A Política Agrícola Comum, que é 28% do orçamento da União Europeia - estamos a falar de 360 mil milhões de euros - foi um dos grandes pilares de debate e de luta e foi mesmo no início do mandato. Apesar de termos votado contra a Política Agrícola Comum - porque ela, no fundo, baseava-se nos mesmos pressupostos de simplesmente financiar grandes unidades intensivas e direcionar dinheiro para a extensividade da produção agroalimentar, não mudando estruturalmente para produções mais resilientes, mais regenerativas - conseguimos algumas medidas ambientais os chamados eco-esquemas. 

Consegui uma medida muito clara dentro da posição do Parlamento [Europeu], que foi o fim dos subsídios à tauromaquia. Foi uma emenda que passou, felizmente, no Parlamento e que consistia em não se atribuir dinheiro à produção dos touros de lide porque eles depois são utilizados no circuito da carne – mas, por intermédio, explorados para a indústria da tauromaquia.

De que forma?

Basicamente, produz-se a dizer que se vai fazer o processo todo de criação, alimentação e abate para alimentação, mas, no meio desse processo, utiliza-se para tauromaquia. Passou uma emenda que rejeitava que fundos da Política Agrícola Comum fossem utilizados para este efeito, mas depois no Conselho, nas negociações finais, Espanha, devido ao seu poder do lobby tauromáquico espanhol, acabou por remover essa emenda. Não obstante, foi uma grande vitória no Parlamento e, portanto, uma vitória individual, porque foi uma emenda individual que passou.

Agora o que vemos é que nem esta Política Agrícola Comum, que foi aprovada pelos grandes grupos - socialistas, sociais democratas, liberais - com pequenas medidas de proteção ambiental se mantêm. Agora, o que nós vemos é o retrocesso de poucas medidas que foram implementadas e que são fundamentais para descarbonizarmos a sociedade e diminuirmos o peso das emissões de um setor que é muito poluente, que é o setor agroalimentar, também para protegermos a biodiversidade.
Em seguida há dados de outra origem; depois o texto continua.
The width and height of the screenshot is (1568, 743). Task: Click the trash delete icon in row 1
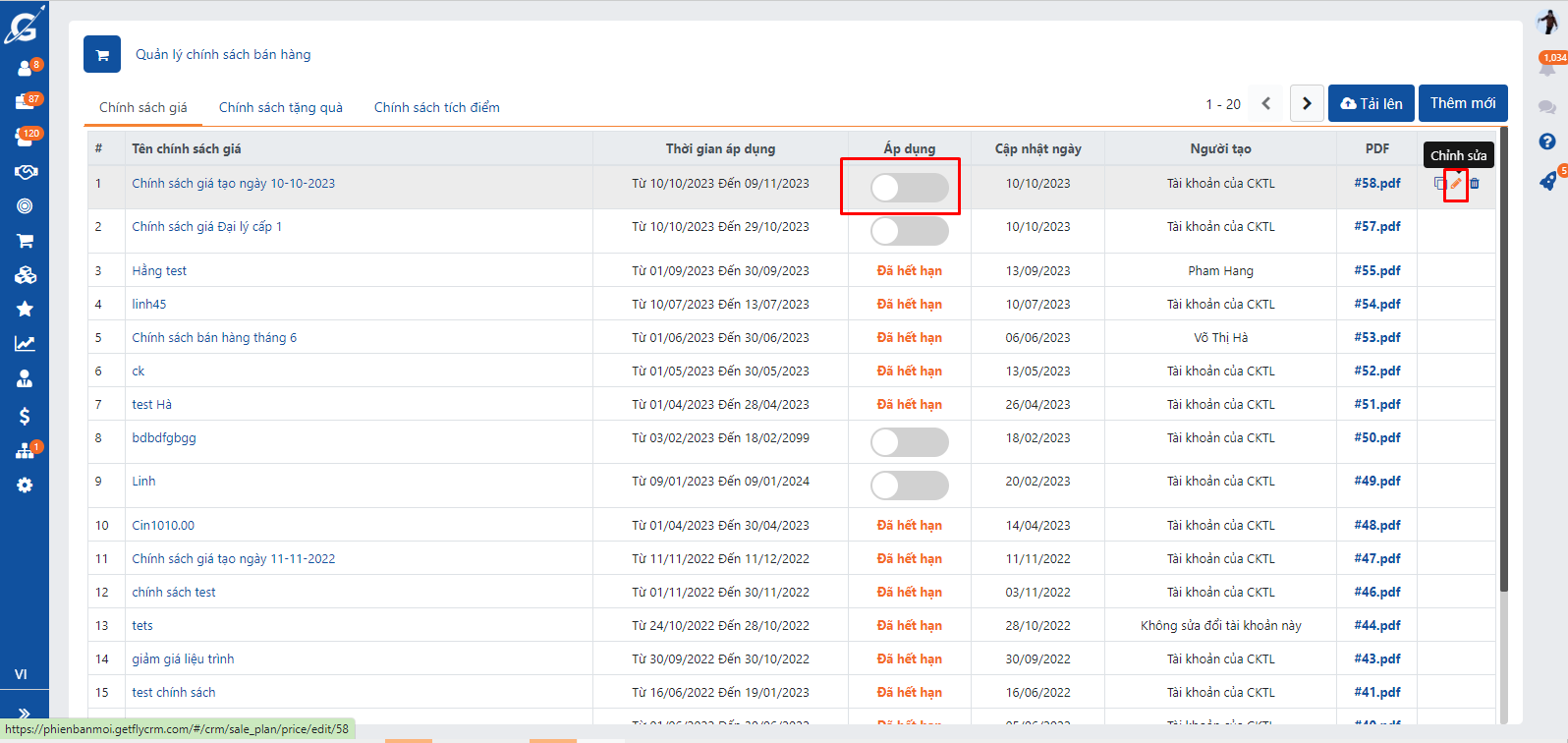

Não nos esqueçamos de que a agricultura é o maior destruidor de biodiversidade da União Europeia, é o maior consumidor de recursos aquíferos na UE e em países como Portugal, isto é crítico. Basta vermos a escassez de recursos hídricos no Algarve, que está diretamente ligado também ao mau uso de água no setor agrícola e no setor da pecuária.

E quais aqueles que não foram cumpridos?

A incapacidade de a Comissão Europeia de cumprir a promessa que fez, no início do mandato, de rever toda a legislação em torno do bem-estar animal, para mim é frustrante. É frustrante para milhões de cidadãos e cidadãs, porque no fundo o que apresentaram foi agora no final da legislação, uma pequena proposta sobre harmonização da legislação em torno do comércio de animais de companhia. Nada de substancial e claramente algo para atirar areia para os olhos porque é uma matéria que não é problemática. Excetuando algumas posições, estamos mais ou menos todos de acordo com o que se deverá trabalhar nessa área. 

E depois uma legislação muito fraca em relação ao transporte de animais vivos - dentro e fora da UE - que também pressupõe que pouco se vá alterar e por isso uma nova posição muito fraca da Comissão Europeia. 

Tudo o que envolvia a produção de animais, nomeadamente, fim das jaulas em produções pecuárias, um modelo diferente de produção pecuária com garantias de real bem-estar das diferentes espécies, uma harmonização de todo o processo produtivo dentro da UE, acabou por não existir devido a esta pressão gigantesca dos grandes lobbies agroindustriais, que querem basicamente manter tudo na mesma.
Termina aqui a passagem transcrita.